## Introduction

The last three decades have seen an enormous expansion of the statistical tools available to applied ecologists. A short list of available techniques includes linear regression, generalized linear (mixed) modelling, generalized additive (mixed) modelling, regression and classification trees, survival analysis, neural networks, multivariate analysis with all its many methods such as principal component analysis (PCA), canonical correspondence analysis (CCA), (non-)metric multidimensional scaling (NMDS), various time series and spatial techniques, etc. Although some of these techniques have been around for some time, the development of fast computers and freely available software such as R (R Development Core Team 2009) makes it possible to routinely apply sophisticated statistical techniques on any type of data. This paper is not about these methods. Instead, it is about the vital step that should, but frequently does not, precede their application.

All statistical techniques have in common the problem of ‘rubbish in, rubbish out’. In some methods, for example, a single outlier may determine the final results and conclusions. Heterogeneity (differences in variation) may cause serious trouble in linear regression and analysis of variance models (Fox 2008), and with certain multivariate methods (Huberty 1994).

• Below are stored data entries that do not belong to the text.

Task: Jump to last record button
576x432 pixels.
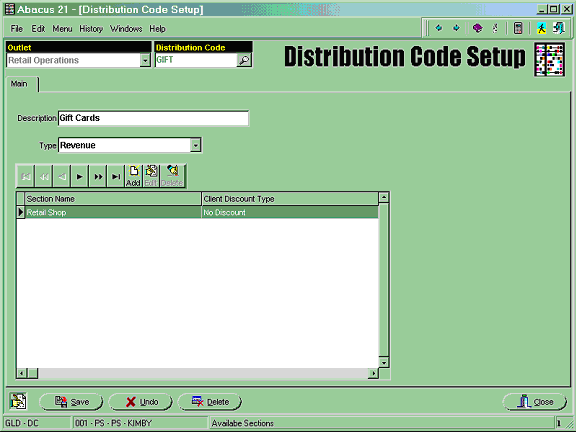Action: [x=116, y=176]
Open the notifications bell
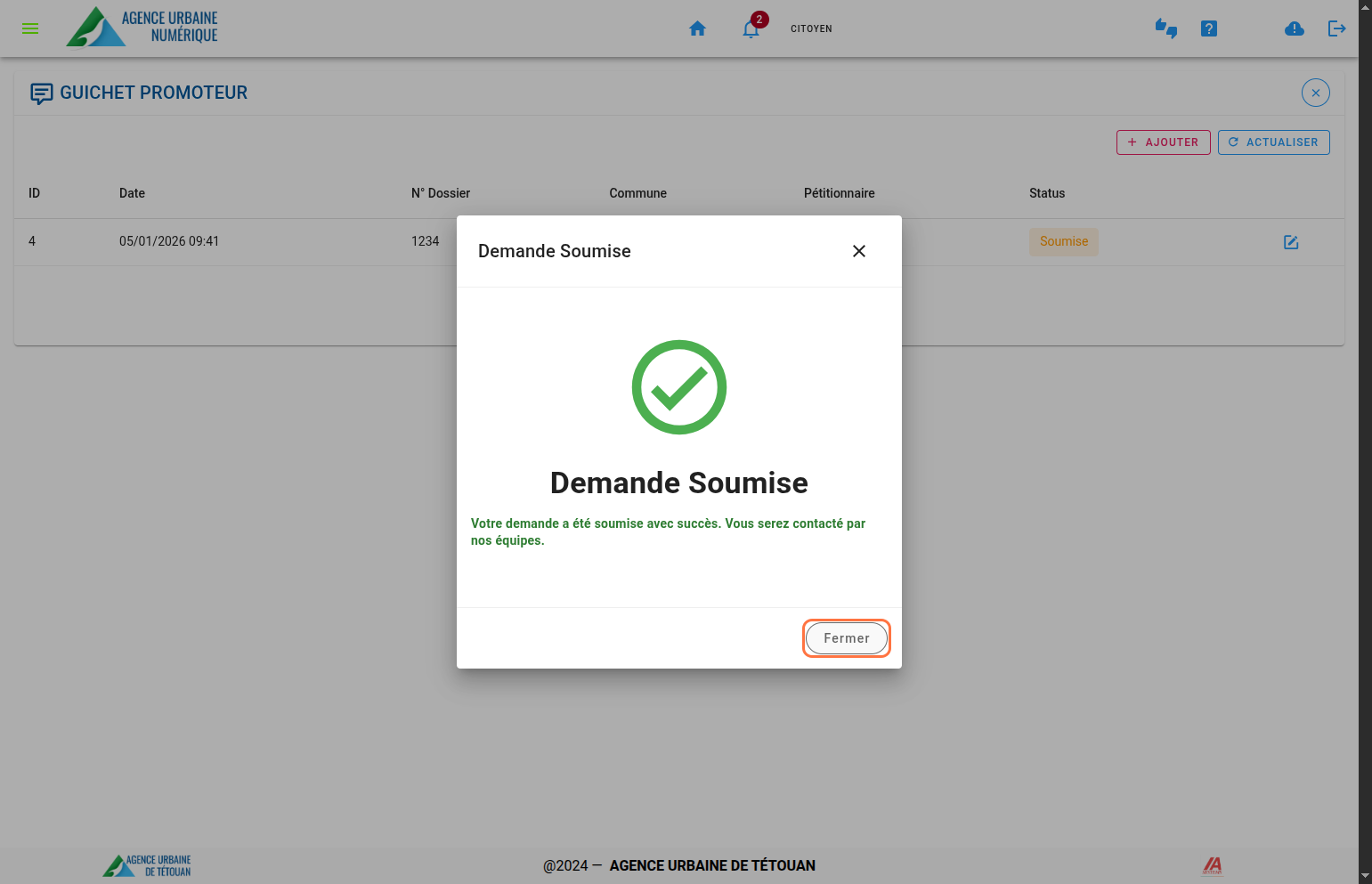The height and width of the screenshot is (884, 1372). point(751,29)
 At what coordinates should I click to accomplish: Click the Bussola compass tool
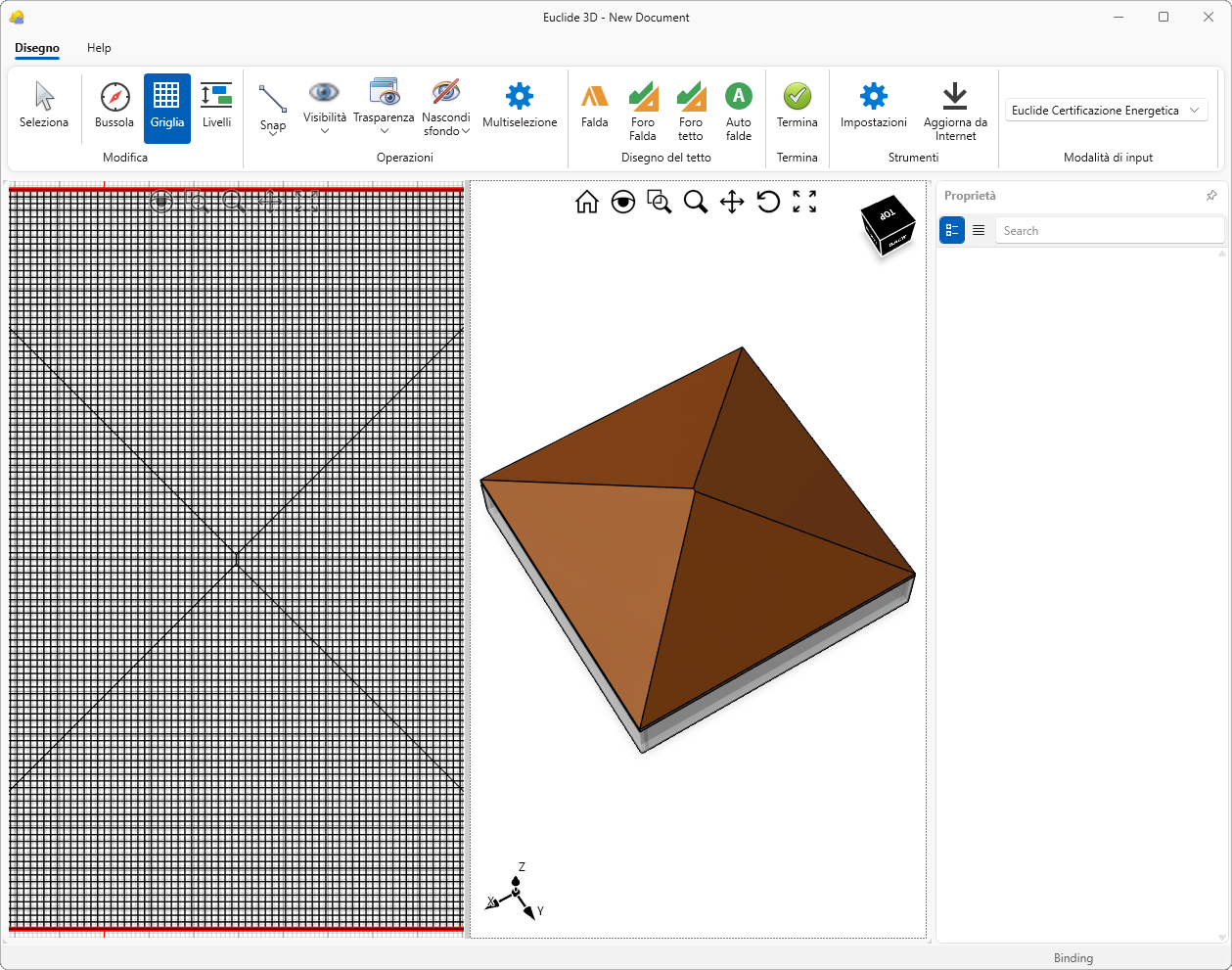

When the underlying question is to determine which covariates are driving a system, then the most difficult aspect of the analysis is probably how to deal with collinearity (correlation between covariates), which increases type II errors (i.e. failure to reject the null hypothesis when it is untrue). In multivariate analysis applied to data on ecological communities, the presence of double zeros (e.g. two species being jointly absent at various sites) contributes towards similarity in some techniques (e.g. PCA), but not others. Yet other multivariate techniques are sensitive to species with clumped distributions and low abundance (e.g. CCA). In univariate analysis techniques like generalized linear modelling (GLM) for count data, zero inflation of the response variable may cause biased parameter estimates (Cameron & Trivedi 1998). When multivariate techniques use permutation methods to obtain *P*-values, for example in CCA and redundancy analysis (RDA, ter Braak & Verdonschot 1995), or the Mantel test (Legendre & Legendre 1998), temporal or spatial correlation between observations can increase type I errors (rejecting the null hypothesis when it is true).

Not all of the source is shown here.